▸ DOCUMENT TEXT

┄┄┄┄┄┄┄┄┄┄┄┄┄┄┄┄┄┄┄┄

The computer-control system for this automated facility is used to
activate or guide the facility components to transport the product
using electric motors, hydraulic pressure, air pressure, or any
other suitable power supply. Photo-eyes and limit switches serve to
sense the location of product or the product conveyance system.
Moreover, the program-linked system provides for an individual and
selective shift in the position of the carriers as to a relatively
proximal or distal location from the radiation source depending on
the required dose. The change provides a spatial arrangement of the
product so that the appropriate dosage exposure can be flexibly and
automatically achieved.
A radiation sensing device can be provided to intermediately
monitor the processing dosage effectively received by the materials
being irradiated before entering the unloading phase of the
conveyor. Such a monitoring device can be used to modulate and
terminate the exposure of the material to gamma-rays by a feedback
control such that the appropriate application of ionizing energy is
effectively and safely achieved. In the same way, this automatic
control device is intended to minimize or even prevent radiation
damage through excessive overdosage.
The inventive modification of the dual track dwell unit
transportation system provides an improved, economical way to
expose material to the radiation source rack 27 by providing
simultaneously two lines of conveyance 25 and 26 that can hold an
equal number of carriers or pallets of product to be irradiated. As
shown in FIG. 1, the distance of pallets in Dwell Unit positions 1,
2, 3, 4, 5, 6 from the irradiating source can be adjusted between
positions 25 to 25a and 26 to 26a.
A preferred automated system of control over the dosimetry and
concomitant handling for and during irradiation in the T6-V
Irradiator is illustrated in Example 1.
EXAMPLE NO. 1
Bar Code Control
This procedure utilizes bar code readers which read the information
of bar code labels representing numerical values indicating to the
control system the product carried on the pallet. The computerized
bar code offers certain advantages which will be readily apparent
to the skillful practitioner. In addition to the safety aspect, the
system allows control over precise localization, monitoring and
recording of a given irradiation whereover, the system may be
programmed to identify and record the irradiated product or portion
thereof. Thus, the bar code system lends itself to simultaneously
monitor and log the location and extent of the radiation dose for a
particular product. The bar code readers, which are of at least two
different types, are computer-linked monitoring mechanisms. One can
be located at the entrance maze 10 to the Irradiator 7 and another
at the exit maze 11, each performing a different, location-specific
function.
In order to maintain maximum efficiency and to ensure that the
correct products are subjected in the Irradiator 7 to the process
currently programmed in the computer control system, the computer
will check the reading obtained by the entrance bar code reader 12a
prior to allowing each pallet to be loaded into the Irradiator
7.
As pallets of product enter the irradiator 7 from the entrance maze
10 at the end of conveyor length 29, a bar code reader reads the
information on the bar code label. The numerical value read is
checked against the expected numerical value reading in the
computer control system. If the numbers match, the pallet will be
permitted to proceed into the Irradiator 7 for suitable processing.
However, if the numbers do not match, the conveyor will be
automatically halted, and the pallet must removed prior to further
loading of pallets as programmed by the control system.

┄┄┄┄┄┄┄┄┄┄┄┄┄┄┄┄┄┄┄┄

Pixel coordinate grounding data:
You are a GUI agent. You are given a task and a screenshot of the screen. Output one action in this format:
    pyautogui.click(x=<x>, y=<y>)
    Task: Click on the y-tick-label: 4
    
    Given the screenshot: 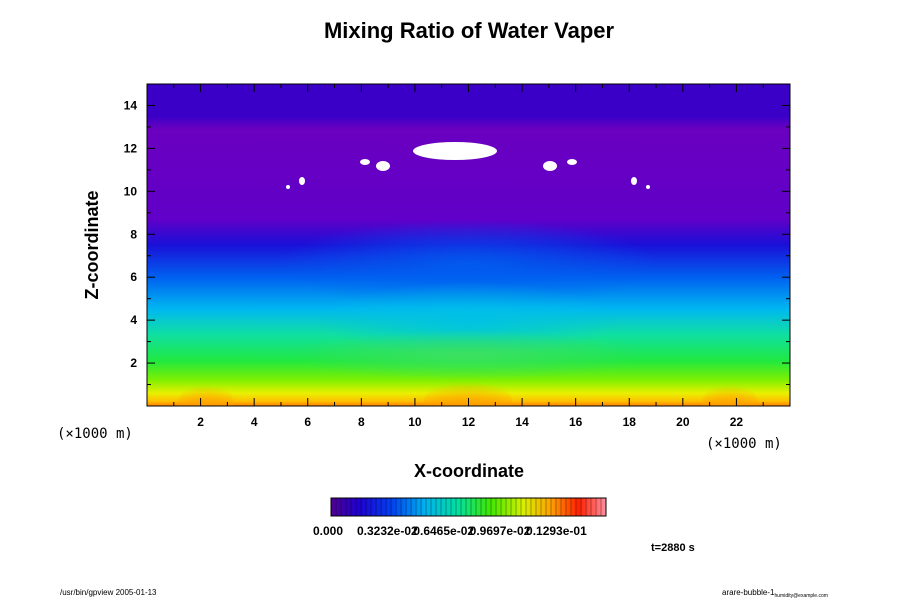 What is the action you would take?
    pyautogui.click(x=134, y=320)
    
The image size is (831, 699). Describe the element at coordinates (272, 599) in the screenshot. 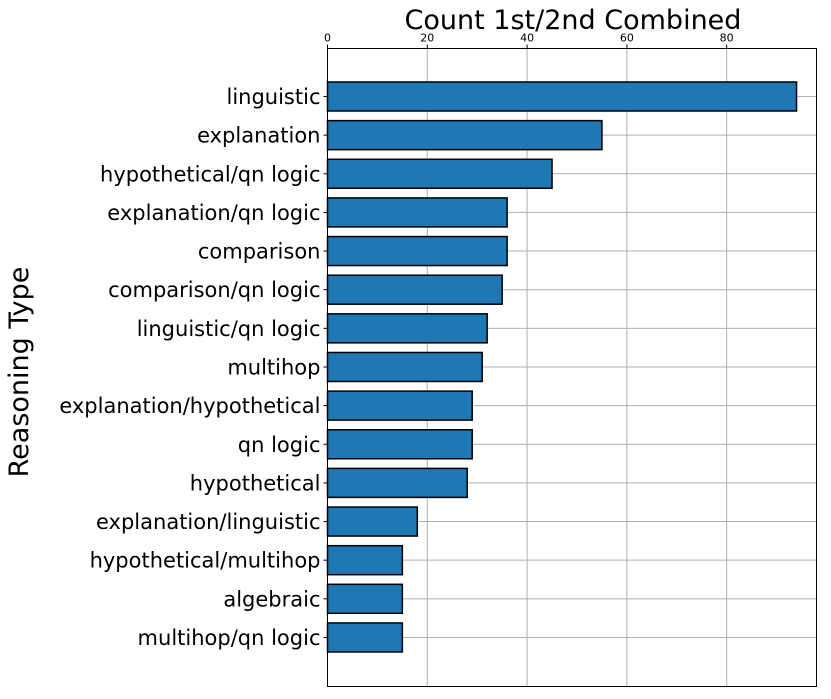

I see `y-tick-label: algebraic` at that location.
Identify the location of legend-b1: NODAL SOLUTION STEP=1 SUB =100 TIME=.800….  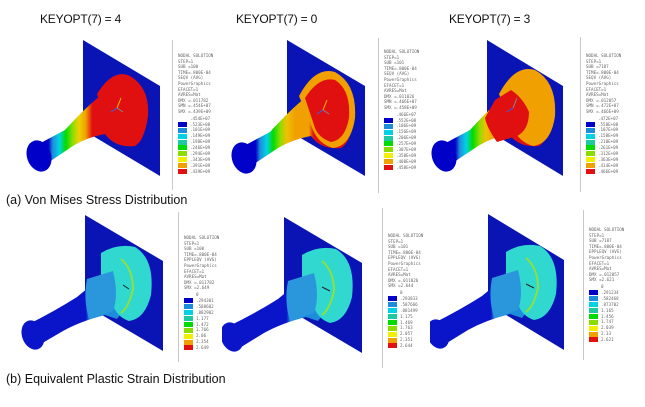
(202, 293).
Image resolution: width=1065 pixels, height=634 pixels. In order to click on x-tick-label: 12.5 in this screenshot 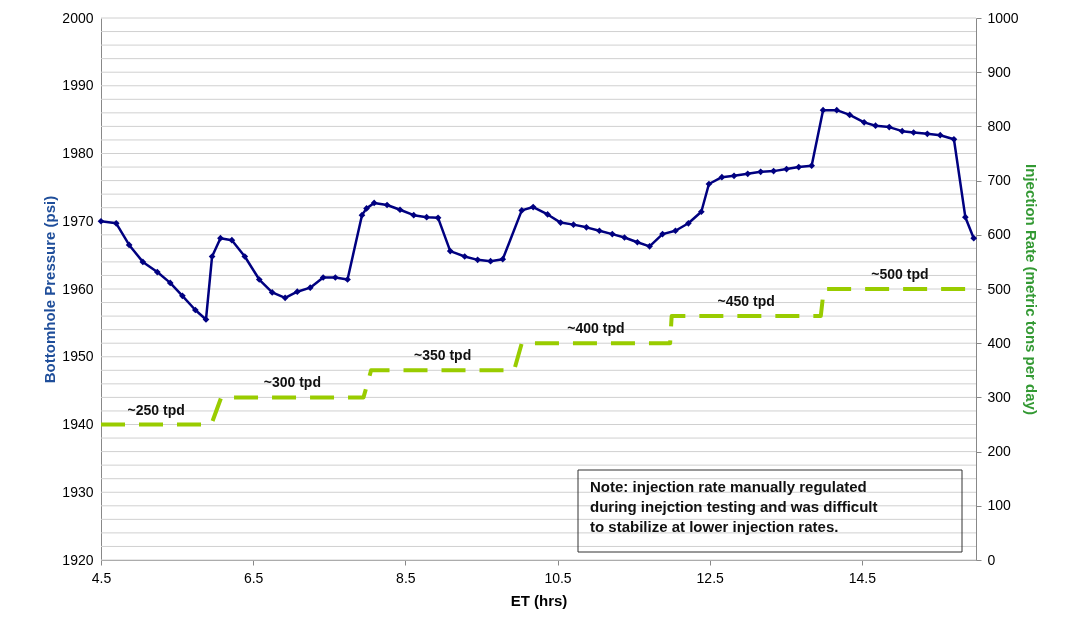, I will do `click(710, 578)`.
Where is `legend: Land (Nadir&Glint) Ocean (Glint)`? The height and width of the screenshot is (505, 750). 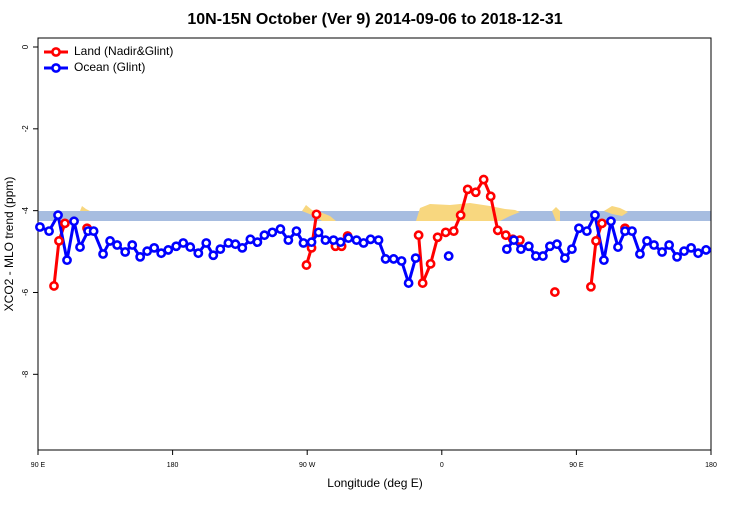 legend: Land (Nadir&Glint) Ocean (Glint) is located at coordinates (108, 59).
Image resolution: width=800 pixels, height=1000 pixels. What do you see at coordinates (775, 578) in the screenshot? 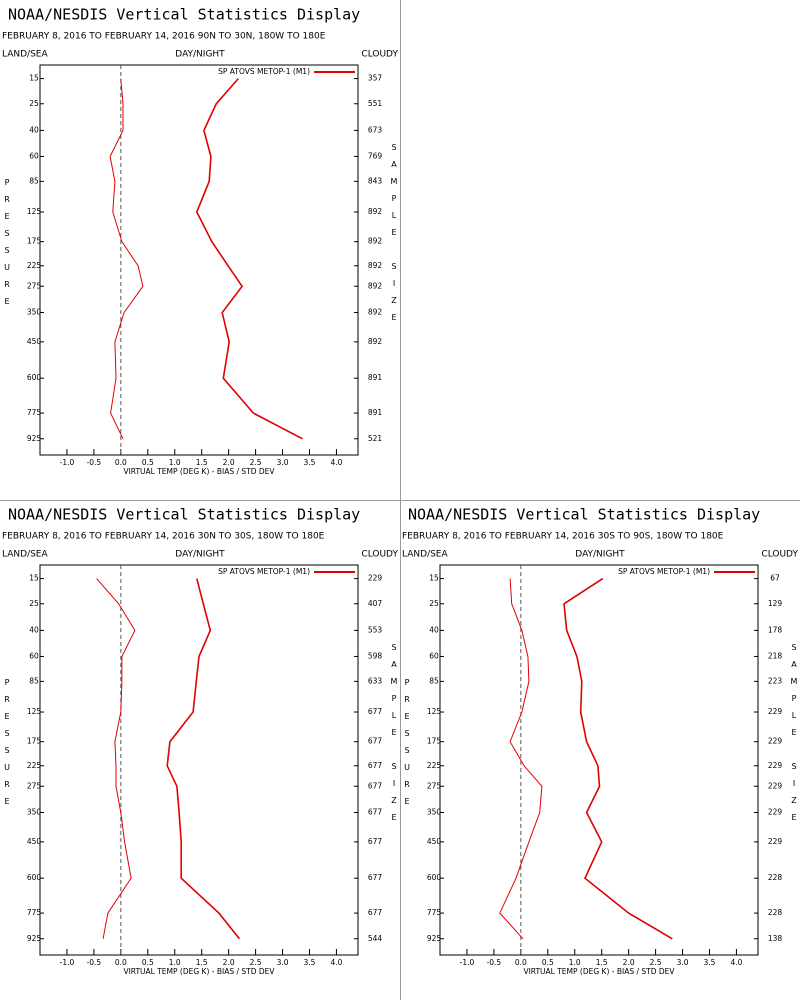
I see `sample-size-label: 67` at bounding box center [775, 578].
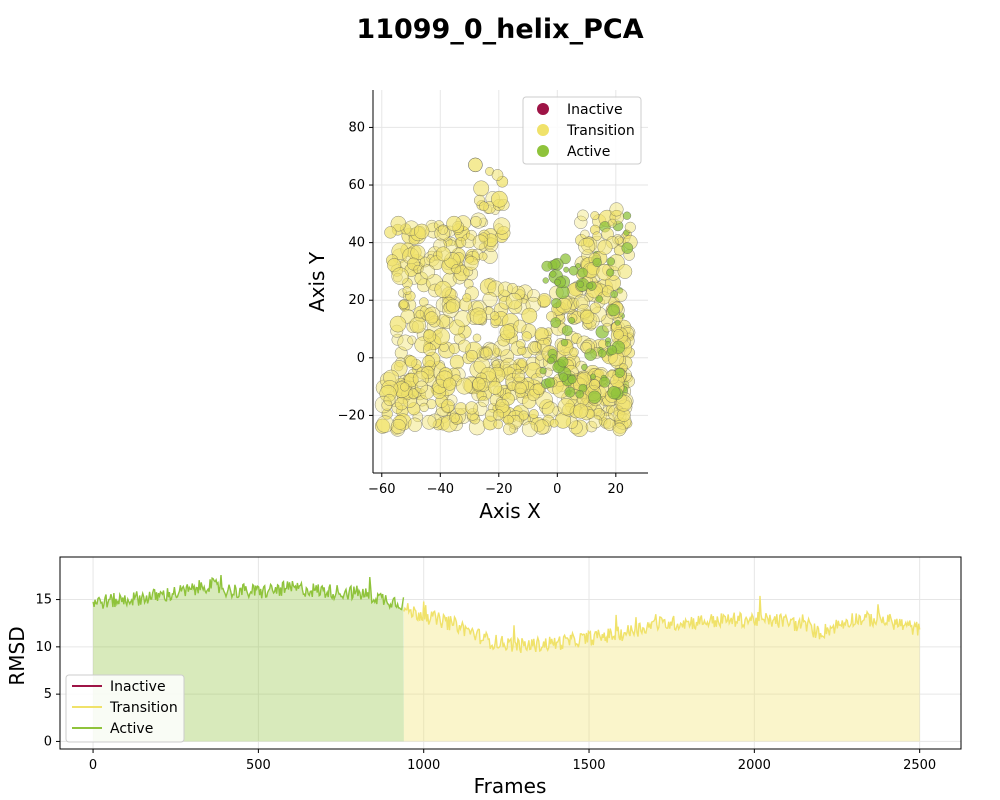  What do you see at coordinates (662, 624) in the screenshot?
I see `rmsd-line-transition` at bounding box center [662, 624].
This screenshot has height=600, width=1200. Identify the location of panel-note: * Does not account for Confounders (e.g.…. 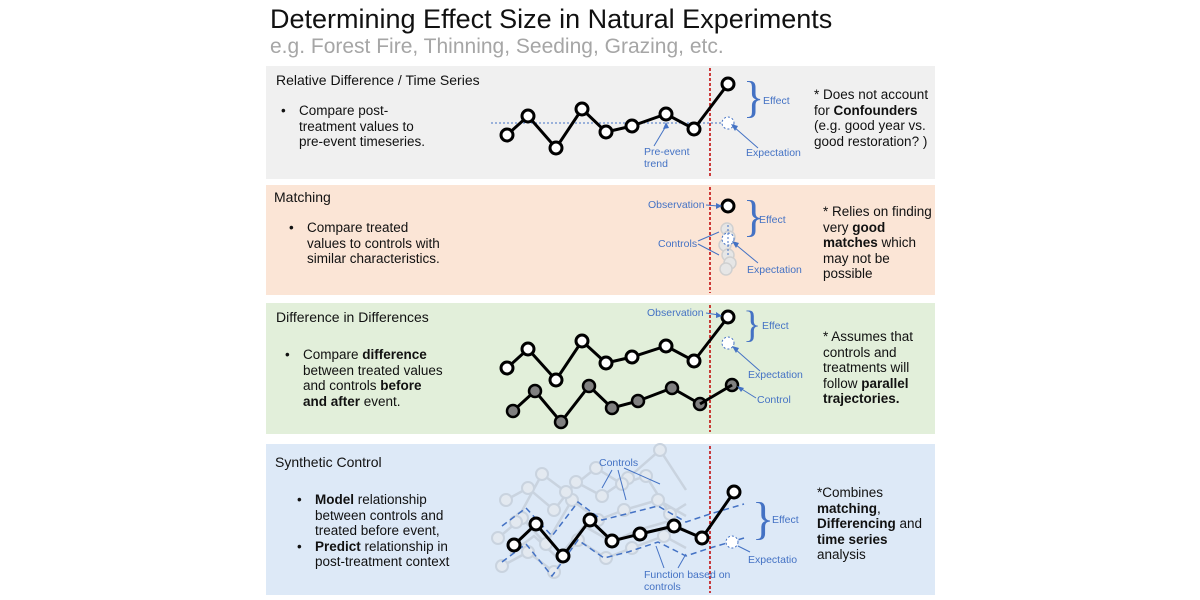
(872, 118).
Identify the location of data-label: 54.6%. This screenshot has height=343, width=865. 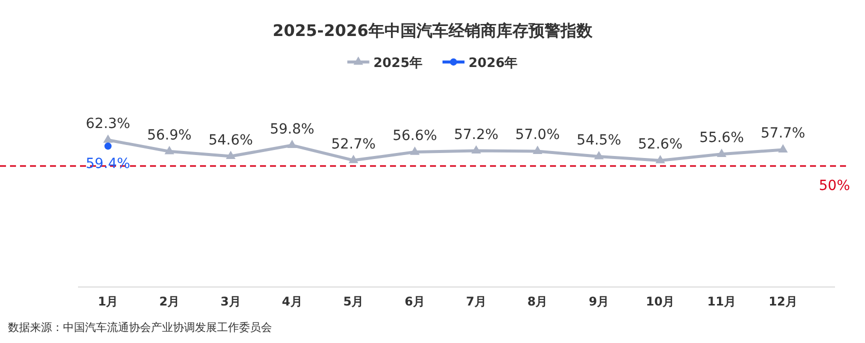
(230, 140).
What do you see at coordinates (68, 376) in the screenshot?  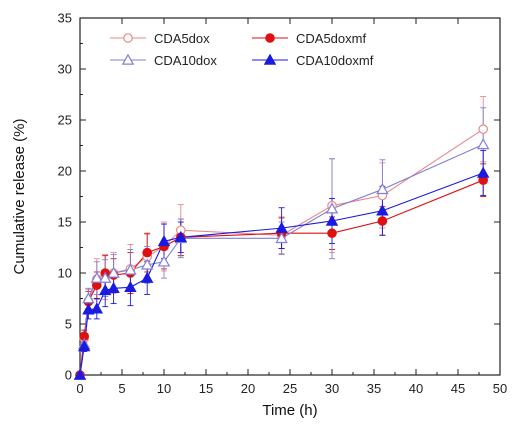 I see `y-tick-label: 0` at bounding box center [68, 376].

┄┄┄┄┄┄┄┄┄┄┄┄┄┄┄┄┄┄┄┄

▸ PROBLEMS TO WORK ON
1. Reproduce the part of the irradiation facility text that opens with the words containing "As pallets of" and closes with "for suitable processing.", updating it so that "conveyor length" is replaced with "conveyor section".
2. Quote from the listing the part that opens with the line containing "Image resolution: width=800" and closes with the line containing "(872, 118).", omitting the pictures.

▸ RESULTS FOR THE EXERCISE
1.
As pallets of product enter the irradiator 7 from the entrance maze
10 at the end of conveyor section 29, a bar code reader reads the
information on the bar code label. The numerical value read is
checked against the expected numerical value reading in the
computer control system. If the numbers match, the pallet will be
permitted to proceed into the Irradiator 7 for suitable processing.

2.
Image resolution: width=800 pixels, height=1000 pixels. What do you see at coordinates (775, 578) in the screenshot? 
I see `sample-size-label: 67` at bounding box center [775, 578].
  What do you see at coordinates (662, 624) in the screenshot?
I see `rmsd-line-transition` at bounding box center [662, 624].
This screenshot has height=600, width=1200. Identify the location of panel-note: * Does not account for Confounders (e.g.…. 
(872, 118).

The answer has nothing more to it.